> [Records from a data source]
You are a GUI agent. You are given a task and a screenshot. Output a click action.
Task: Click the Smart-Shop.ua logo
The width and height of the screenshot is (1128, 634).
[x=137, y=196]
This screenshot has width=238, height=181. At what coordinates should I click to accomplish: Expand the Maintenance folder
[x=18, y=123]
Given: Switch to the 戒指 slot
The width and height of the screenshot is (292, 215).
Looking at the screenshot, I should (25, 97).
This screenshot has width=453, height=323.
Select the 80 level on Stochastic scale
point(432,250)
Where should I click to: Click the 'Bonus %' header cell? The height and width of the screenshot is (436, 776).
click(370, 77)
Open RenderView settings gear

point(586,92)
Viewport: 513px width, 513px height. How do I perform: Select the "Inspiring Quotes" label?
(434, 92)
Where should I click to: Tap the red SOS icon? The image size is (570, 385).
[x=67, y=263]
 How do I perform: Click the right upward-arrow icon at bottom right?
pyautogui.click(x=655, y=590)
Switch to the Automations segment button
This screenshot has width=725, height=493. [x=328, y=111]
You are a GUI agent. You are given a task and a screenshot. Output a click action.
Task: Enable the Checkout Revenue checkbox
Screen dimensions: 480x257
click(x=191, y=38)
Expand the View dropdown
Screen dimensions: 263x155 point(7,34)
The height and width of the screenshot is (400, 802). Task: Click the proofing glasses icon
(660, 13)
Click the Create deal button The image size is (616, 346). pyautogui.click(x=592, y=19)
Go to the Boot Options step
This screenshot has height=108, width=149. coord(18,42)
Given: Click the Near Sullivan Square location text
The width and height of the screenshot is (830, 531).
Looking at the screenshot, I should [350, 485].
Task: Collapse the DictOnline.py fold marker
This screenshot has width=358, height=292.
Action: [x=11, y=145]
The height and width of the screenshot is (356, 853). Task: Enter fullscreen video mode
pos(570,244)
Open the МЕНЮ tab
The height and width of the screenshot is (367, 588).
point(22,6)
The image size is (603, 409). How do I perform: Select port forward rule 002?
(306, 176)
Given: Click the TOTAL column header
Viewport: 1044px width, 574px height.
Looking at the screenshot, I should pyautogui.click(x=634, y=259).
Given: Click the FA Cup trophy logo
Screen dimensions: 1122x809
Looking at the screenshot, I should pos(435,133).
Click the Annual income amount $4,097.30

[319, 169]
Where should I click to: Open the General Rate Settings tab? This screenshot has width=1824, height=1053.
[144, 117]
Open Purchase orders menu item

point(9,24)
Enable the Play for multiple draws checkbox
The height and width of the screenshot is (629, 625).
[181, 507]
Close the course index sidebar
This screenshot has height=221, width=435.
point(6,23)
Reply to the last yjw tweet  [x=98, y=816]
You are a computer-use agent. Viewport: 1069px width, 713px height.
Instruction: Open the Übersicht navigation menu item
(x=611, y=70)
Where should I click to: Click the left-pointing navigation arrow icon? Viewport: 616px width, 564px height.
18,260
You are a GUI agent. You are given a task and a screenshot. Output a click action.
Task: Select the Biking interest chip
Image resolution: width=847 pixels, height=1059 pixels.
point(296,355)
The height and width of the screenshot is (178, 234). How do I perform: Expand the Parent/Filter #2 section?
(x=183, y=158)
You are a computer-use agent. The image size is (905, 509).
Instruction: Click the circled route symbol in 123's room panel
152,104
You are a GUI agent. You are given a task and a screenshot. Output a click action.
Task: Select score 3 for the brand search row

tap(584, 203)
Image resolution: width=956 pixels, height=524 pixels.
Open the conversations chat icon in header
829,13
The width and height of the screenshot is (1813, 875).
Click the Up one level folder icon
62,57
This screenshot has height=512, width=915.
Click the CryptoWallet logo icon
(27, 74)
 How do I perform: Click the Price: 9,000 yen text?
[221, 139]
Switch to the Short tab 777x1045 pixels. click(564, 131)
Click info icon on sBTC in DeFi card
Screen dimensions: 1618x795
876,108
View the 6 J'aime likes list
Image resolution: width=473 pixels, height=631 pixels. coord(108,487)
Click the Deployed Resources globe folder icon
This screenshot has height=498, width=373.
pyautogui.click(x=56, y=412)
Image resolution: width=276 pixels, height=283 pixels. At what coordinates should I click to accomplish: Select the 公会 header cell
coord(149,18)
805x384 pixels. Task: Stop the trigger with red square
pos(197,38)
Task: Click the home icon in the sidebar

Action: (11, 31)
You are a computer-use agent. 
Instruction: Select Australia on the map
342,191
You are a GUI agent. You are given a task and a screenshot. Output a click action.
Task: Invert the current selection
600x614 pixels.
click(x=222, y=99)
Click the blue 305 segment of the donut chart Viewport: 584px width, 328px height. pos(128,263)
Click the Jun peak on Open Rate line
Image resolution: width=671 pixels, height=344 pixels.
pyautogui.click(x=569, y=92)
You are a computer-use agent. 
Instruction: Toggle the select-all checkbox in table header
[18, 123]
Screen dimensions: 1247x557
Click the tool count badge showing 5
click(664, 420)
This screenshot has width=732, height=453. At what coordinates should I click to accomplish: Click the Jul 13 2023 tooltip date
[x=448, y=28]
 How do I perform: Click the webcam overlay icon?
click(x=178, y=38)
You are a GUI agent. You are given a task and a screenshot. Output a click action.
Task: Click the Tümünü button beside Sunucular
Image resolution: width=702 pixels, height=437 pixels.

> [TASK DIRECTIONS]
Every line above in which the word "computer" is present must be copied into the answer.

> [RESPONSE AREA]
You are a computer-use agent. Viewport: 1069px width, 713px height.
You are a computer-use agent. The image size is (905, 509).
You are a computer-use agent. 
You are a computer-use agent. 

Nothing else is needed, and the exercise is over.